Entonces aproveché la generosidad del nobel para hacerle una última petición, la media propuesta que aún tenía en ciernes: “¿Será que puedo cambiar el apellido del señor Arnoux, por el de Armendáriz?”. Ante el silencio agregué: “Las televidentes lo van a agradecer” El Nobel aceptó con una sonrisa cálida. Entonces aproveché para preguntarle por el premio recibido en Estocolmo. Quería conocerlo y hasta retratarme con él, pero me dijo que se encontraba en Madrid en una exhibición.
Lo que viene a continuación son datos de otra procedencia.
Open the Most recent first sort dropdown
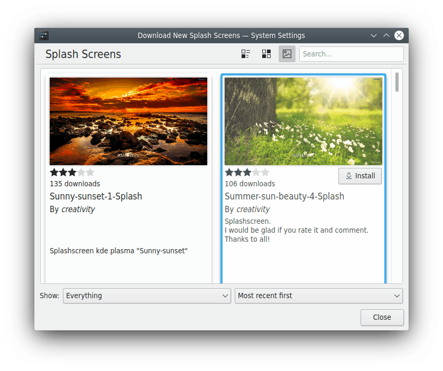443x371 pixels. click(x=318, y=296)
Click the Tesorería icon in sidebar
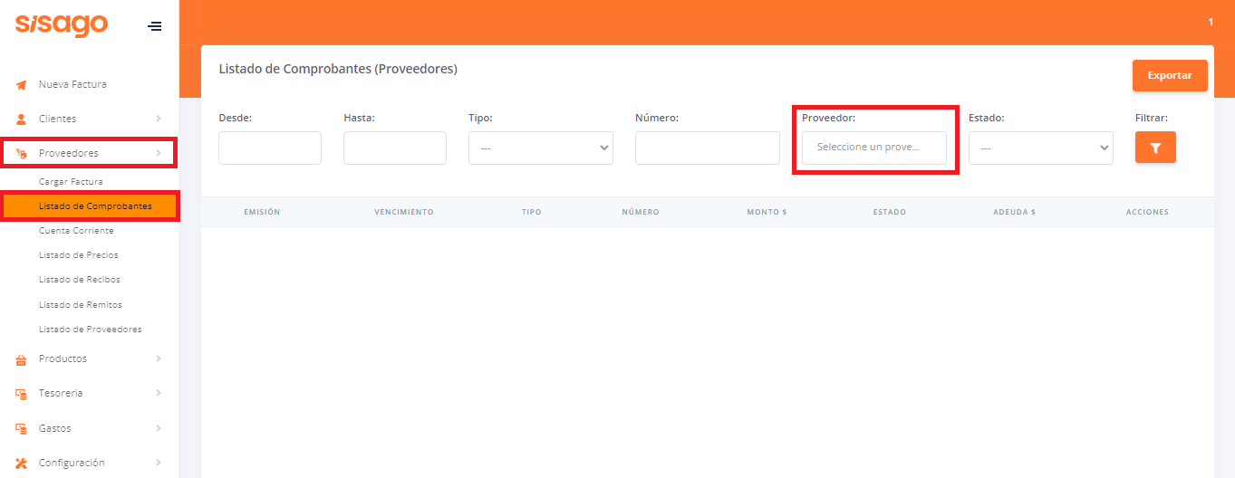The image size is (1235, 478). [x=22, y=394]
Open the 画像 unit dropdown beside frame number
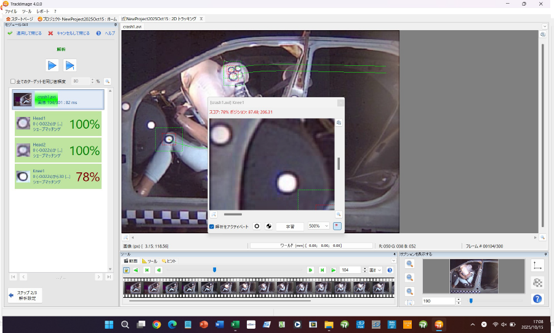This screenshot has width=554, height=333. pyautogui.click(x=375, y=270)
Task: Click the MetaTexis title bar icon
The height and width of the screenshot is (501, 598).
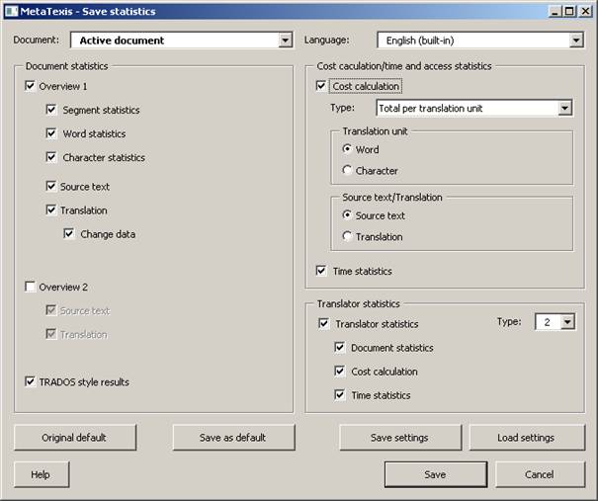Action: pyautogui.click(x=11, y=11)
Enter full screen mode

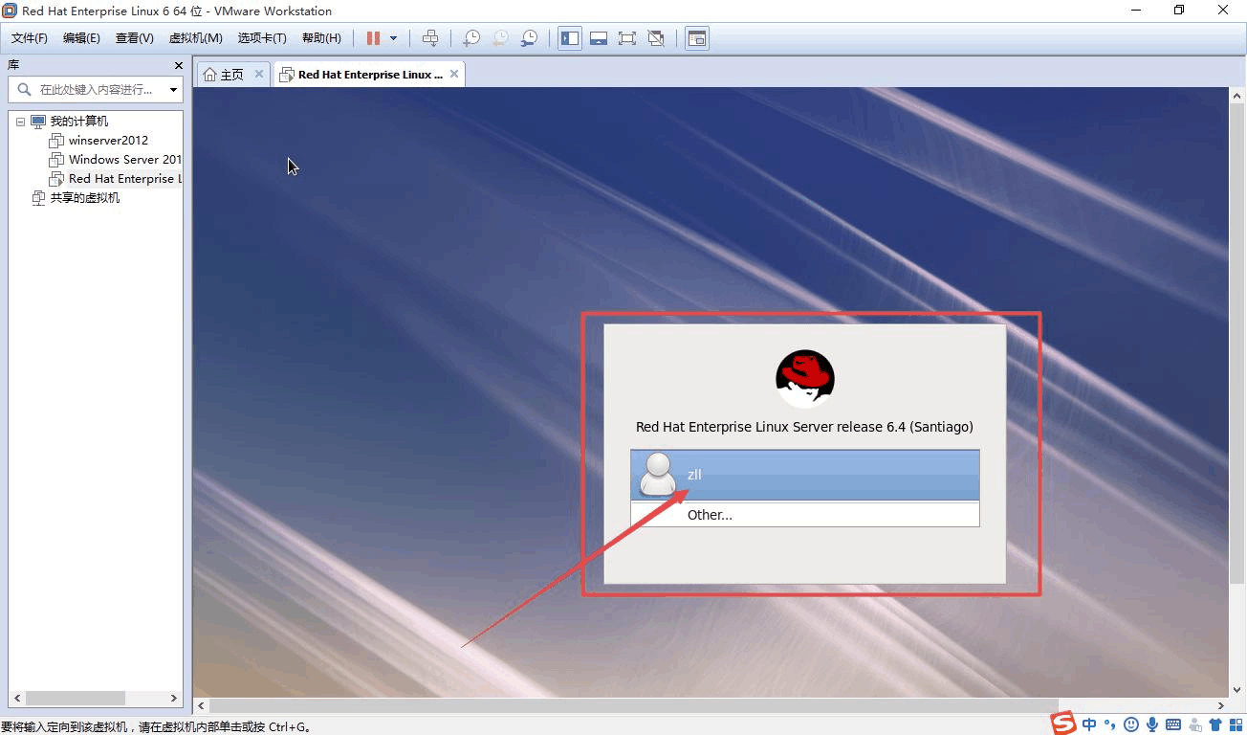pyautogui.click(x=627, y=38)
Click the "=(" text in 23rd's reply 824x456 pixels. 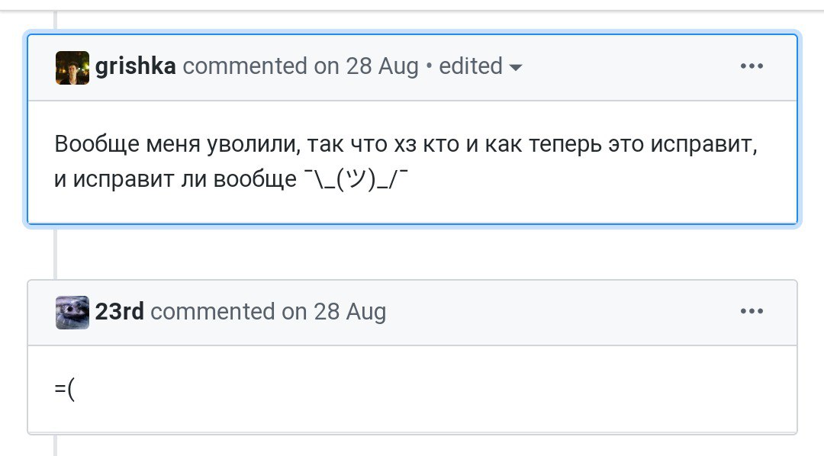click(65, 389)
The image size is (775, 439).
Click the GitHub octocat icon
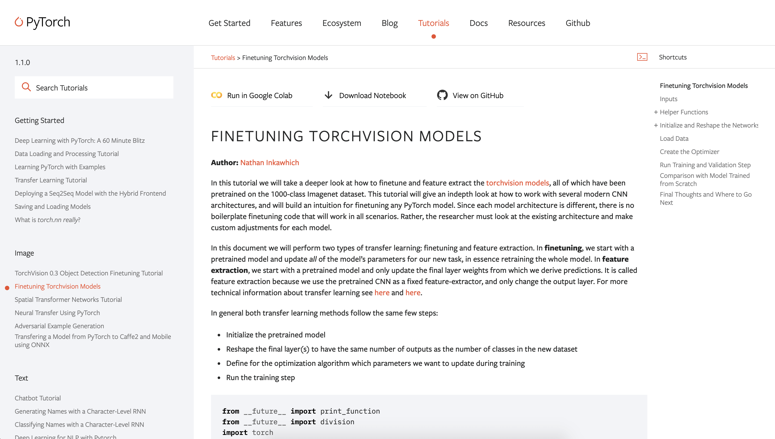pos(442,95)
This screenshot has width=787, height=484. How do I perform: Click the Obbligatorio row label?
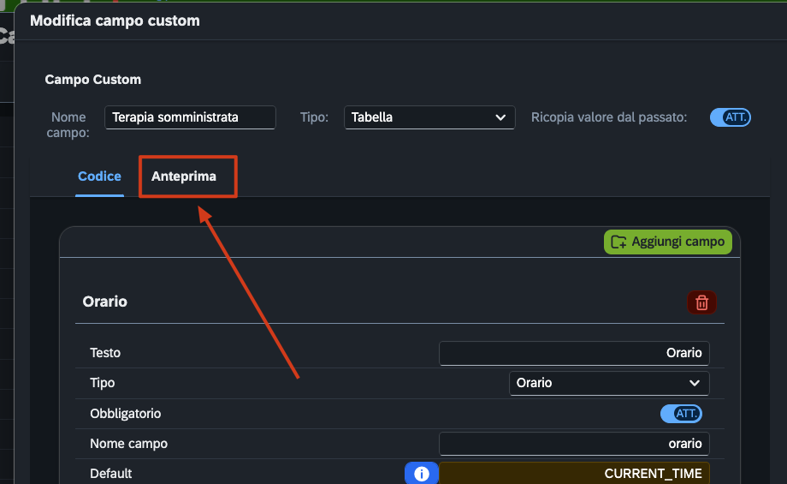126,414
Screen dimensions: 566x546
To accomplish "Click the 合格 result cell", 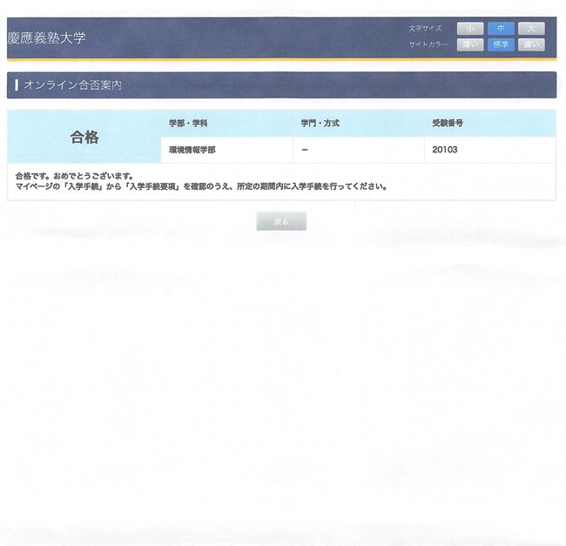I will pyautogui.click(x=84, y=137).
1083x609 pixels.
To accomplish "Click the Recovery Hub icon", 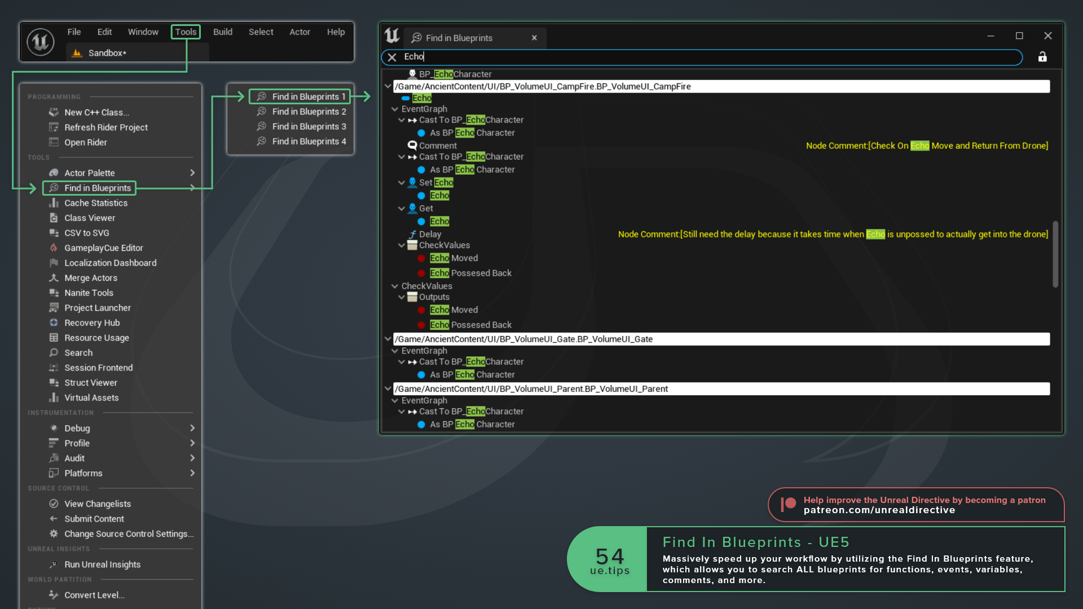I will point(54,323).
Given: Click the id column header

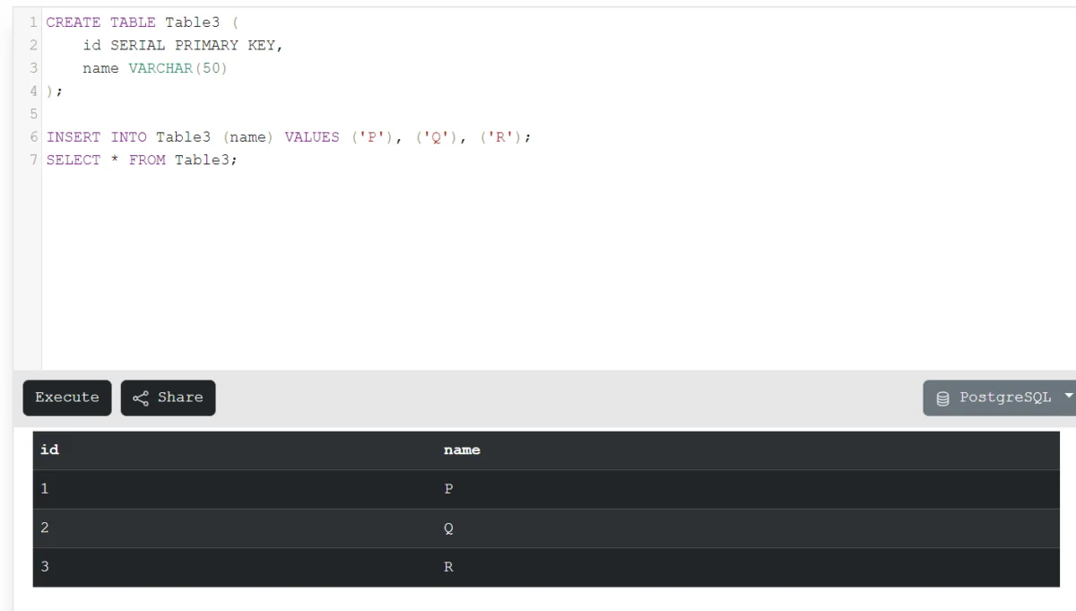Looking at the screenshot, I should 50,450.

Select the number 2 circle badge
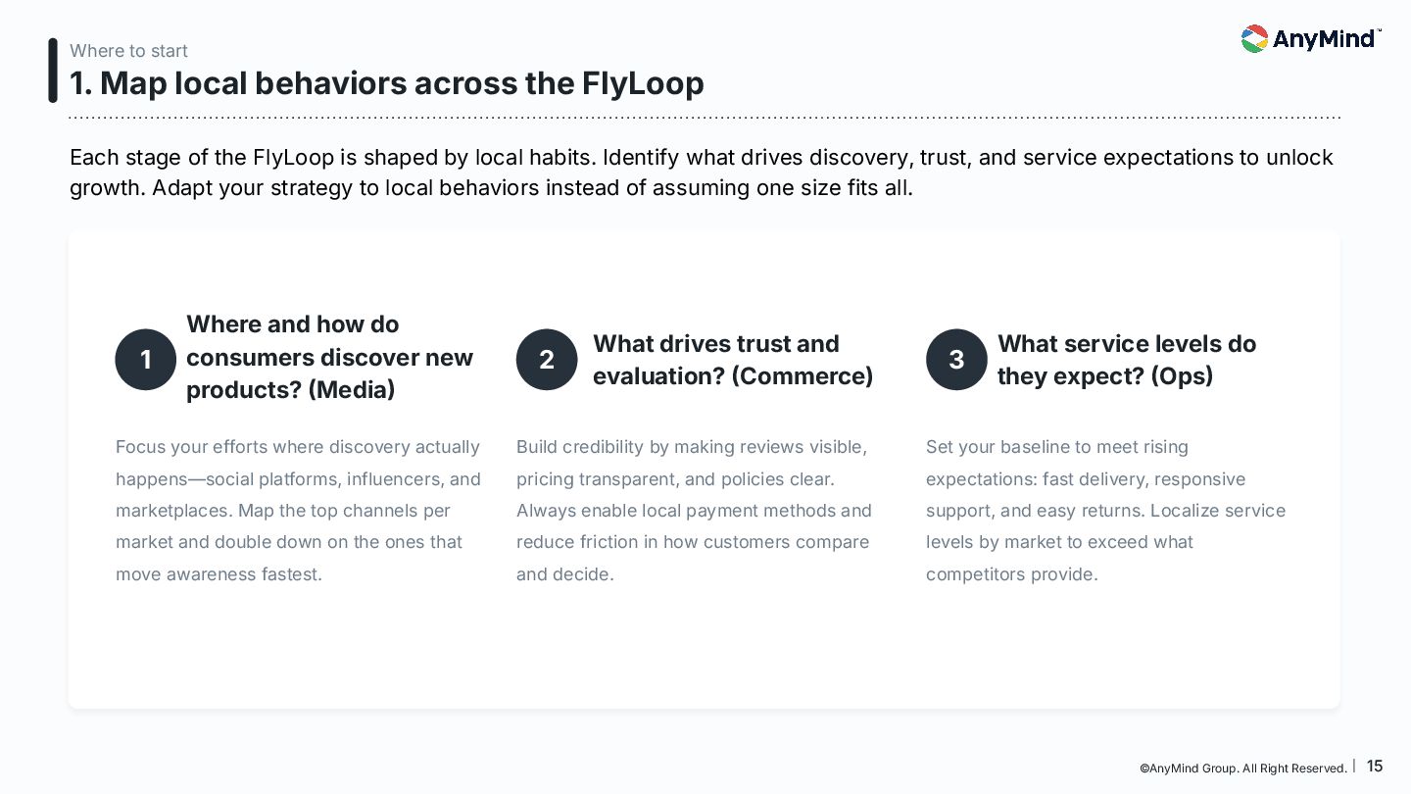(547, 360)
El enorme y anaranjado sol, finalmente ganó su lucha contra la bruma, pero ya empezaba a ser engullido por el otro lado de la tierra. Sentí un poco de angustia. La luz se iba y pensé que la foto que le iba a mostrar a mis nietos iba a quedar oscura. Entonces, empacando mi vergüenza, dejé a un lado al guionista y empoderé al fan para que, sin recato alguno, cambiara de tema al nobel: “Don Mario, me da pena con usted pero el sol se está ocultando y yo quiero hacerme una fotografía con usted”. Hugo León me miró sorprendido porque sabe de mi frivolidad para estas cosas, pero aprovechó para desenfundar su cámara. El nobel posó sonriente y su fan Gustavo Bolívar extrajo de su maletín los libros que quería mostrar a sus nietos con la firma de Mario Vargas Llosa. Al terminar las dedicatorias le entregué una copia de mi novela Al amanecer entenderás la vida. La ojeó y me dijo que era un buen título. Mientras leía el primer párrafo pensé: “Cuántos nobel de literatura vivirán en el completo anonimato, por falta de oportunidades, en cada rincón pobre del mundo”.